„Hast du nen Freund?“

22. April 2015

Normalerweise ist die Hofburg meine Disko. Wenn ich es jedoch wage, mit meinen Freundinnen „fort zu gehen“, dann vermisse ich mein langes Ballkleid. Von Selfie-Pausen, Wasser statt Alkohol und Typen, die einem auf die Nerven gehen.

Ich gehe fort, in einen Club mit meinen Freundinnen und deren männlichen Begleitpersonen. Eine dieser Freundinnen wollte nämlich ihren 20. Geburtstag feiern gehen und da kann man schlecht ablehnen. Zugegeben, das mit dem „Fortgehn“ passiert wirklich selten und seit Samstag ist mir auch wieder klar, warum ich so selten dabei bin.

Wir kommen zu dem Veranstaltungsort und vor uns tummeln sich die Menschenmassen – warten ist angesagt. Nachdem wir uns 40 Minuten lang wie die Pinguine zusammengekuschelt haben, dürfen wir endlich eintreten und einen (meiner Meinung nach viel zu überteuerten) Eintritt von 10 Euronen zahlen.

Vom Klo-Selfie zum Foto-Blitzlicht

Doch bevor es zur Tanzfläche geht, müssen die obligatorischen Selfies im Spiegel vor den  Toilettentüren gemacht werden. Als ich noch in die Schule gegangen bin, habe ich nie verstanden, warum Mädchen zusammen aufs Klo gehen müssen. Ich schaff das alles alleine, danke. Und dann auch noch zusammen Bilder machen, wenn das Licht schlecht ist, der Hintergrund nicht sehr einladend ist und alle gerade aus der Kälte gekommen sind und noch rote Backen haben? Erklärt mir das bitte jemand.

Jetzt zur Tanzfläche, denke ich mir, als die Selfie-Pause vorbei ist. Falsch gedacht! Alle holen sich noch ihre weißen Spritzer (ich hol mir ein Wasser) und wir kommen an einer Fotobox vorbei, bei der wir als ganze Gruppe klarerweise Fotos schießen müssen. Mit unseren Getränken versorgt suchen wir uns, vom starken Blitzlicht geblendet,  endlich ein Plätzchen zum tanzen.

NOT interested.

Nachdem wir ein paar Lieder lang Gas gegeben haben, kommt plötzlich ein Typ auf mich zu. Kurz darauf kommt auch sein Gesicht immer näher und näher und ich kann noch ausweichen. Im Laufe des Abends versucht es der gleiche Typ, der zwar keine 1,80 groß ist, aber ein 3-Meter-großes Ego hat es weitere zwei Mal bei mir. „Not interested“ schreibe ich dann auf meine Hand und halte sie ihm ins Gesicht.

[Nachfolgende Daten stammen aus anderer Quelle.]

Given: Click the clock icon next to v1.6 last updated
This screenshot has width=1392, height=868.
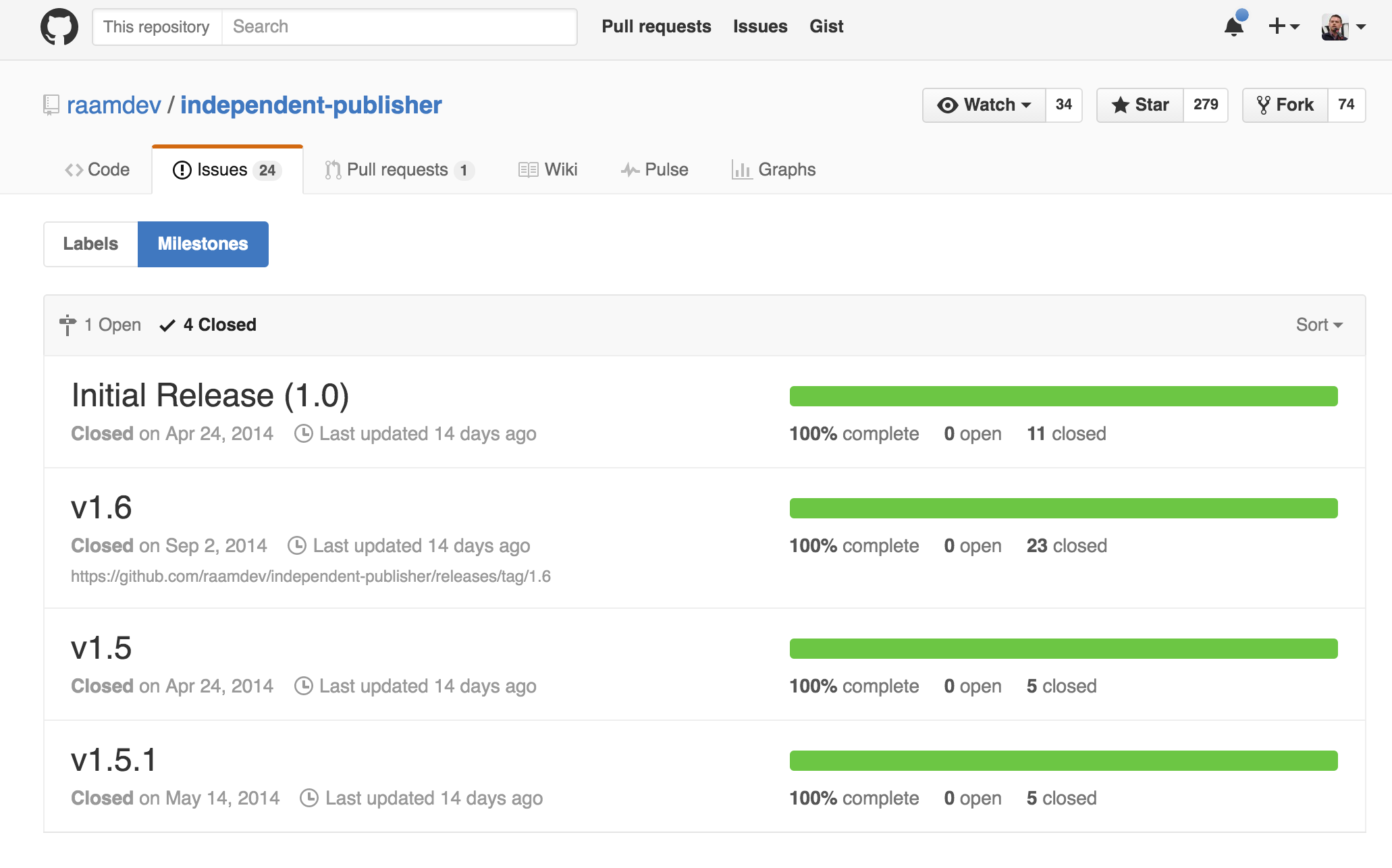Looking at the screenshot, I should [297, 545].
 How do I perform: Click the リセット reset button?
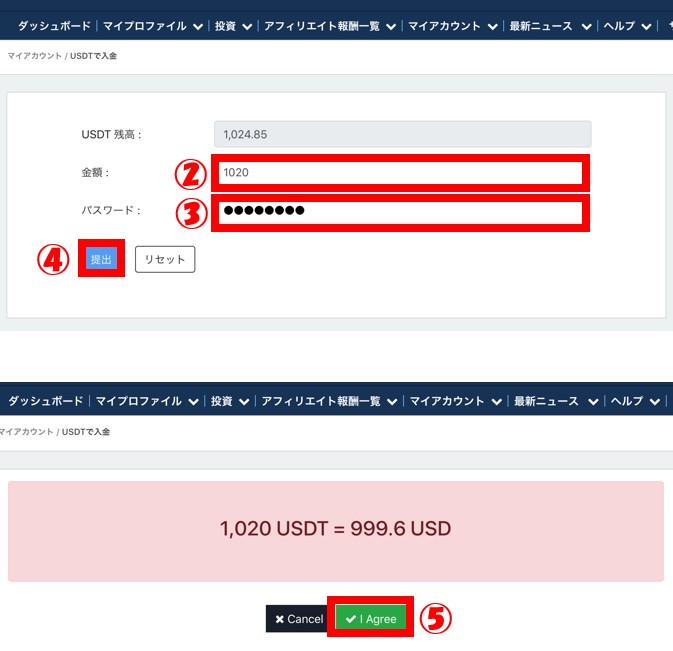(165, 259)
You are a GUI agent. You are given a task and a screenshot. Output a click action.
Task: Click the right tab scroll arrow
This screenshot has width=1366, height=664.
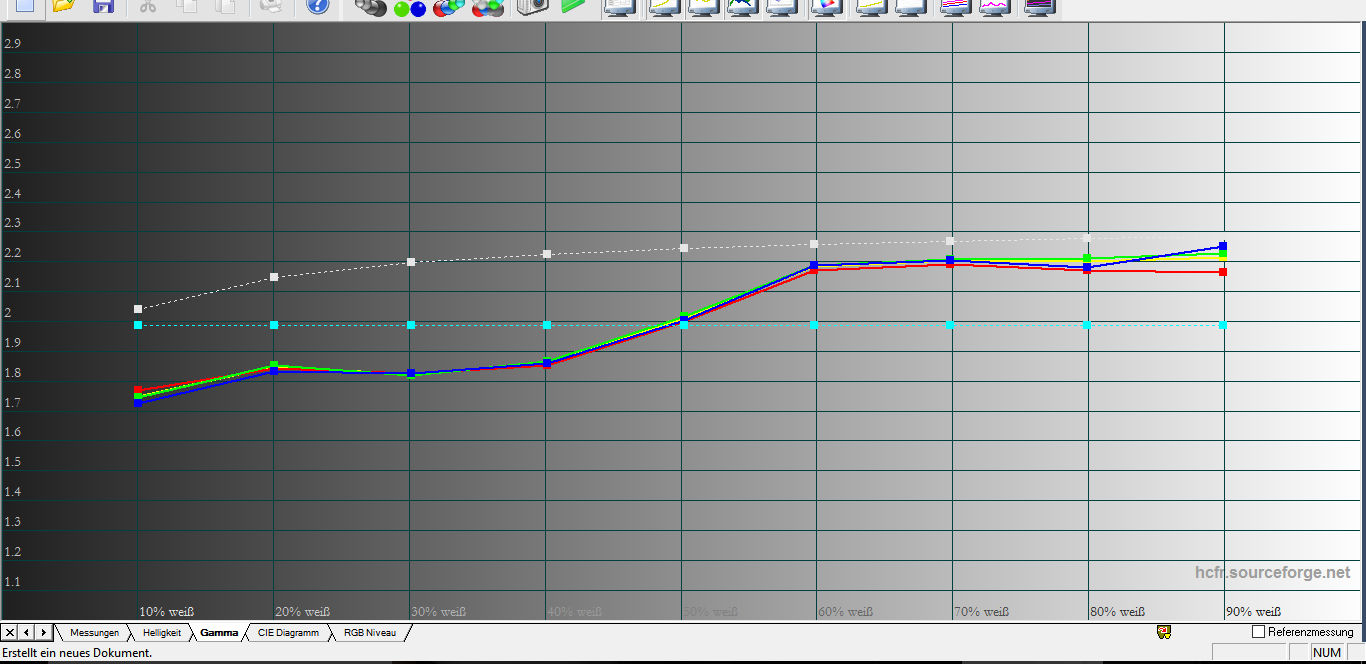point(43,633)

„Hast du nen Freund?“ ist dann die erste Frage die ich zu hören bekomme. Ich verneine. „Bist du lesbisch?“ kommt dann die Folgefrage. Ich verneine ebenso und betone, dass ich nur hier bin um mit meinen Freundinnen zu tanzen. Enttäuscht gibt er endlich auf und lässt mich in Ruhe. Sind das denn die einzigen zwei Möglichkeiten, mit denen man in Ruhe gelassen wird? Freund oder lesbisch. Beides bei mir nicht der Fall.

Saufen oder Schmusen.

Eine männliche Begleitung erklärt mir das Verhalten seiner Leidensgenossen dann so: „Wenn du als Single-Mann fortgehst, dann entweder um zu saufen oder um zu schmusen.“ Da ich keinen Alkohol trinke, fällt das erste schon mal weg und an dem zweiten bin ich nicht interessiert. Warum auch? Ich bin dort, um mit meinen Freundinnen zu tanzen und Spaß zu haben. Und das kann ich sehr wohl ohne blödem Herumgeknutsche.

Ich bleibe bei meinen Bällen. Ohne Saufen und Schmusen, dafür mit umso mehr Tanzen. Und Tanzen, das kein Herumgehüpfe ist. Ein beschwingter Quickstep oder eine langsame Rumba, das sind die Tänze, bei denen ich dabei bin. Niemand fragt mich ob ich einen Freund habe oder nicht, denn niemanden interessiert es, zum Glück.